*Exercise task 1*: Reproduce a section of the brokerage stock picks article word for word. Begin at the words "Zee Entertainment Enterprises" and stop after "and market position.".

*Extract to read*:
However, the share in the eastern region is expected to increase going forward driven by healthy demand prospects in the region along with expected commissioning of further 0.9 MTPA capacity in Odisha. The company could retain its strong brand image in the south market with brands such as Ramco Supercrete and Ramco Supergrade and maintain steady cash accrual, while gradually establishing itself in the new markets over the medium term, the brokerage said.
It advised investors to buy Ramco Cements within Rs 775-794 range for a target price of Rs 950, suggesting 19.6 per cent potential upside.
Zee Entertainment Enterprises | Buy | Target: Rs 190
Reliance Securities said the ZEE management has taken strategic decisions to generate higher value for shareholders, including withdrawing the merger implementation application from NCLT, raising funds to venture new growth strategies and remains committed to delivering financial ambitions outlined for FY25 with notable improvements seen in ad revenue based on FMCG spending trends as rural recovery is improving leading to revenue growth, margin, and market position.
“ZEE5 pricing strategy is expected to improve as the Pay TV ecosystem would pave the way for sustainable growth in subscription revenues and its peak cost structure would trend down as it streamline the processes with renewed pricing growth on rising content consumption and improving infrastructure, resulting in accessibility and affordability. Current draw down in valuations offers comfort from current levels within the sector.
It advised investors to buy ZEEL shares within Rs 150-156range for a target price of Rs 190, suggesting 21.80 per cent potential upside.

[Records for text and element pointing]
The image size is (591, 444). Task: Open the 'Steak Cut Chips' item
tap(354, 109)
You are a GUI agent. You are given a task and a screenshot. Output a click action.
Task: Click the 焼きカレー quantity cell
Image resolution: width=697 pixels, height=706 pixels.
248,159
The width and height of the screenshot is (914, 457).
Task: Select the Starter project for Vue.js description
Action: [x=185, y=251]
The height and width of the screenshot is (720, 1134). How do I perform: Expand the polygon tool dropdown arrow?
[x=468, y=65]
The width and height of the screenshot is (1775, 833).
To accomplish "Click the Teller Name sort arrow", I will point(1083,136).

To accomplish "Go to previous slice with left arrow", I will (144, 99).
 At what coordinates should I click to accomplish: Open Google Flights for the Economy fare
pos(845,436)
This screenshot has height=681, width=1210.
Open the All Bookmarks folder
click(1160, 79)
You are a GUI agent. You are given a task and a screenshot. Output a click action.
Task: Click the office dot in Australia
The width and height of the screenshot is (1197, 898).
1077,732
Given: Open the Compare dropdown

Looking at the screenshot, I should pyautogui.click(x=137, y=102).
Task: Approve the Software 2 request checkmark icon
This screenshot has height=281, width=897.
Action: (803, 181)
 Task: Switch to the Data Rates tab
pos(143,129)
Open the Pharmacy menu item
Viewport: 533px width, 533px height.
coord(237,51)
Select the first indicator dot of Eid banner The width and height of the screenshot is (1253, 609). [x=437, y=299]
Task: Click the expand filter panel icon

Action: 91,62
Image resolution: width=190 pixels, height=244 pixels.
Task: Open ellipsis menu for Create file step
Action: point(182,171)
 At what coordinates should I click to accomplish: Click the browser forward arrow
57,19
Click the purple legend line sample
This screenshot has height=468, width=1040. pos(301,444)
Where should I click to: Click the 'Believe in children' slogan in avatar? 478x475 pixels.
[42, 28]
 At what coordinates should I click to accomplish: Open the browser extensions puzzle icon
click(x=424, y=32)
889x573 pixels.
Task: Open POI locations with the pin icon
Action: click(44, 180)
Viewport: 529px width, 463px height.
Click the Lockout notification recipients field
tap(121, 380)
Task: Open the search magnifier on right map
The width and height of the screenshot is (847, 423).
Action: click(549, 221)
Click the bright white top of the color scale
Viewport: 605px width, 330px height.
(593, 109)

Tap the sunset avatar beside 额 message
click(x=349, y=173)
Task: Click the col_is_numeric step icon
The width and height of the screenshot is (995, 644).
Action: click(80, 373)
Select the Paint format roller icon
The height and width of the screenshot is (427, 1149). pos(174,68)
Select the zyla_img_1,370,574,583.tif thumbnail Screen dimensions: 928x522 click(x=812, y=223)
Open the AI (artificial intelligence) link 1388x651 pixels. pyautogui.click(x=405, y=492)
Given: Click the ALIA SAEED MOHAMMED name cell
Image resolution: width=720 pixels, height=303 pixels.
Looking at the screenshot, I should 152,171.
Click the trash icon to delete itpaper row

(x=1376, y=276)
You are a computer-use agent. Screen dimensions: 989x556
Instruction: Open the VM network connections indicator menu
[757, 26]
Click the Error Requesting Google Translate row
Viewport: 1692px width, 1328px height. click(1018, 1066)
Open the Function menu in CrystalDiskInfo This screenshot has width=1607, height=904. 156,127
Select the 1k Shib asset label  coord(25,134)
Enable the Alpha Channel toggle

*Exercise task 2*: Transcribe the records word for word, from the first line of the records through the line that contains "I will point(1083,136).", with both of those lines included.

*Correct result 1*:
Zee Entertainment Enterprises | Buy | Target: Rs 190
Reliance Securities said the ZEE management has taken strategic decisions to generate higher value for shareholders, including withdrawing the merger implementation application from NCLT, raising funds to venture new growth strategies and remains committed to delivering financial ambitions outlined for FY25 with notable improvements seen in ad revenue based on FMCG spending trends as rural recovery is improving leading to revenue growth, margin, and market position.

*Correct result 2*:
The image size is (591, 444). Task: Open the 'Steak Cut Chips' item
tap(354, 109)
You are a GUI agent. You are given a task and a screenshot. Output a click action.
Task: Click the 焼きカレー quantity cell
Image resolution: width=697 pixels, height=706 pixels.
248,159
The width and height of the screenshot is (914, 457).
Task: Select the Starter project for Vue.js description
Action: [x=185, y=251]
The height and width of the screenshot is (720, 1134). How do I perform: Expand the polygon tool dropdown arrow?
[x=468, y=65]
The width and height of the screenshot is (1775, 833).
To accomplish "Click the Teller Name sort arrow", I will point(1083,136).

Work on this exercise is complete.